Back in about 1997, when I was starting out RVClub.com, I wanted a search engine for just RV-related Web sites. Back then, searching Alta Vista or RV-related stuff was atrocious. A common search would return results that had nothing to do with recreational vehicles.
My interest in a niche search, if you can call a directory listing search, began with East County Online when I built a Yahoo!-like directory of all the east San Diego County Web sites I could find.
But getting at actual search — that was beyond my meager reach. It took more server horsepower and programing than I could muster.
Right around this time, HotBot had a customizable search widget that allowed you to input a few URLs and search just those URLs, but it was buggy and incomplete.
Then Andy Beal rescued me — for a time. WaveShift had a beta going of a niche search engine and RVClub.com became a beta test site. I fed him about 50 URLs and visitors to RVClub.com could search just those RV-related Web sites.
The beta lasted about a year, and then WaveShift dropped the product.

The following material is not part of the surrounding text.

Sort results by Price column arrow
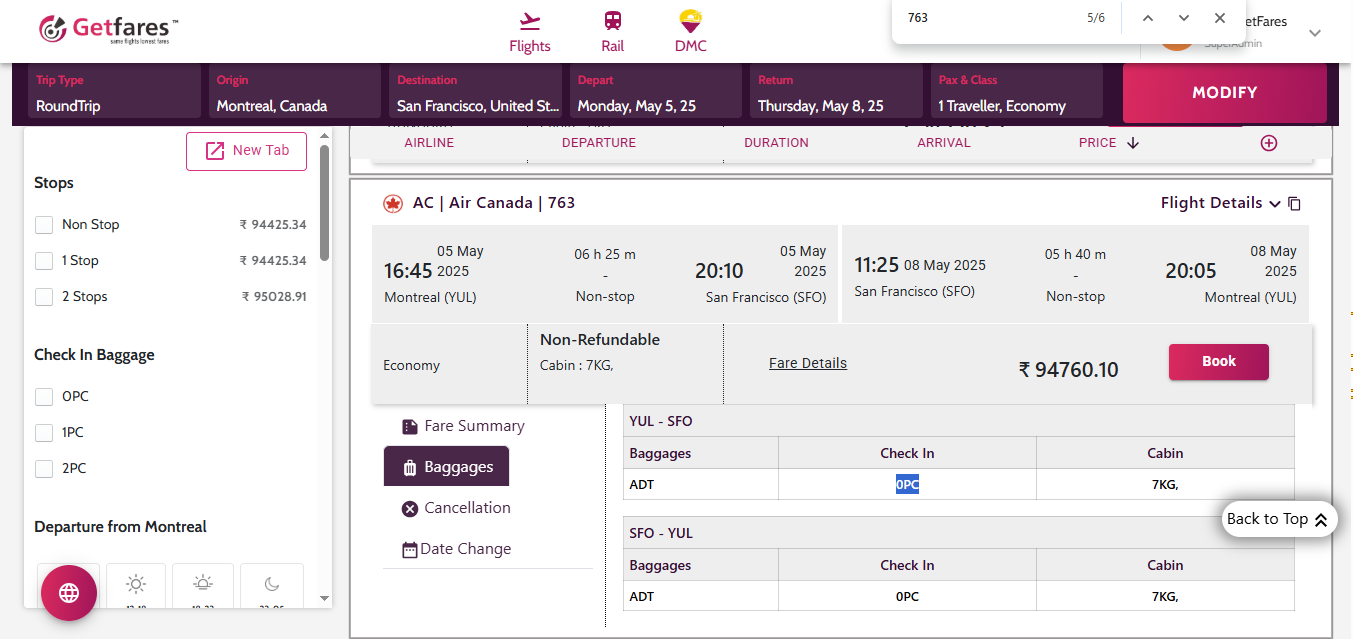The height and width of the screenshot is (639, 1353). [1133, 143]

Until Planet Discover came along a couple of years ago, I wasn’t aware of any niche/local search alternatives. Yet, I thought there was a crying need for such an ability. Even as good is Google is (and it’s way better, for example, on RV-related searches than the 1997-era search engines), it still doesn’t help a person with a passion for a particular interest drill down on that interest on a repeatable basis. As the Web gets bigger, specialized search becomes more important.

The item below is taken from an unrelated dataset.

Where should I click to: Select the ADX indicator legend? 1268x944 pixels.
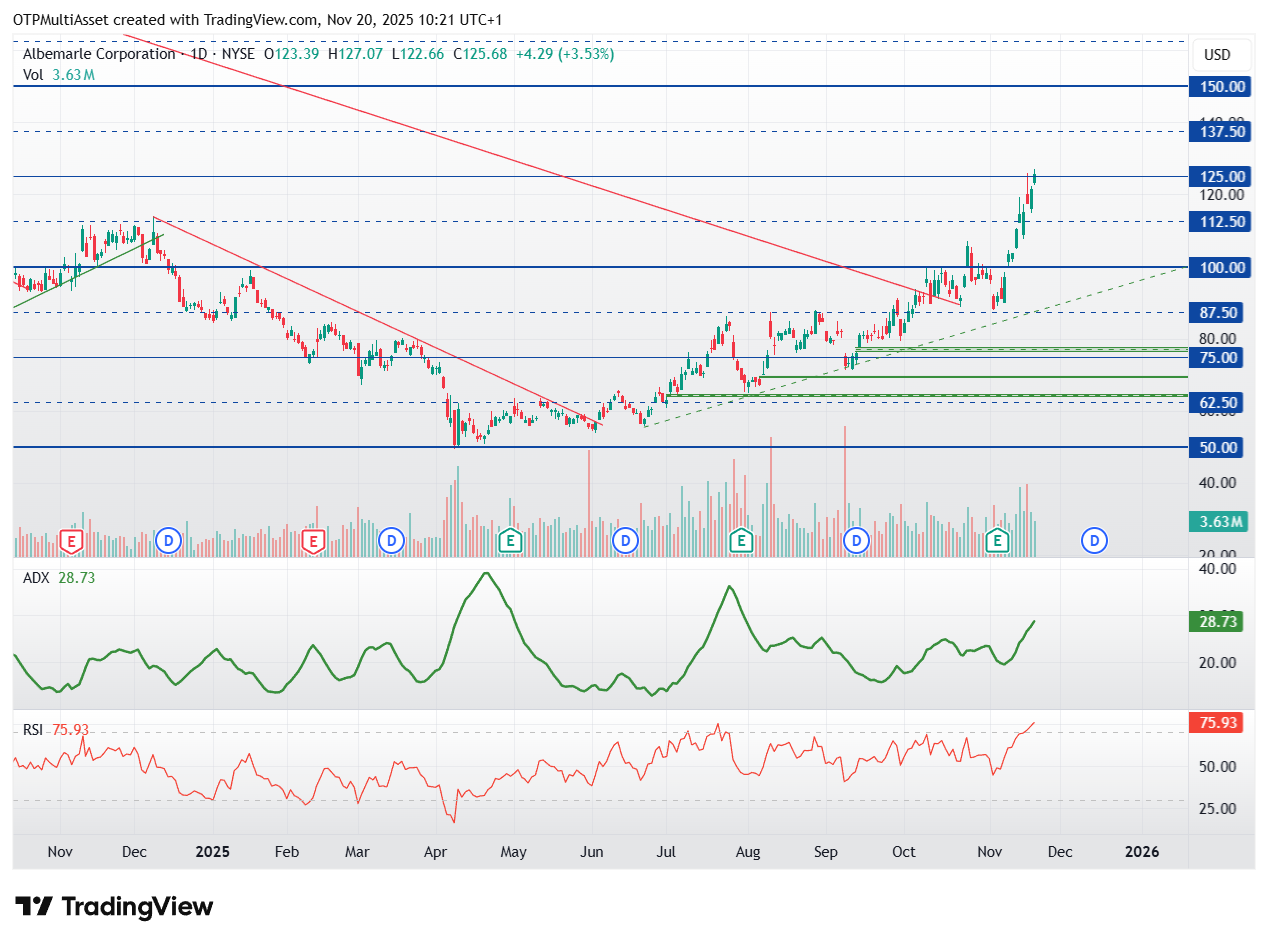38,578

And there are more vendors entering that space.
My question is, what took them so long?
Of course, this is bad news for companies filling this vendor space.
And think about the now defunct WaveShift — they were doing hyperlocal before hyperlocal was cool, plus Andy Beal at least saw a glimmer of the coming of specialized search before anybody else. Apparently, not enough newspapers bought their products, though.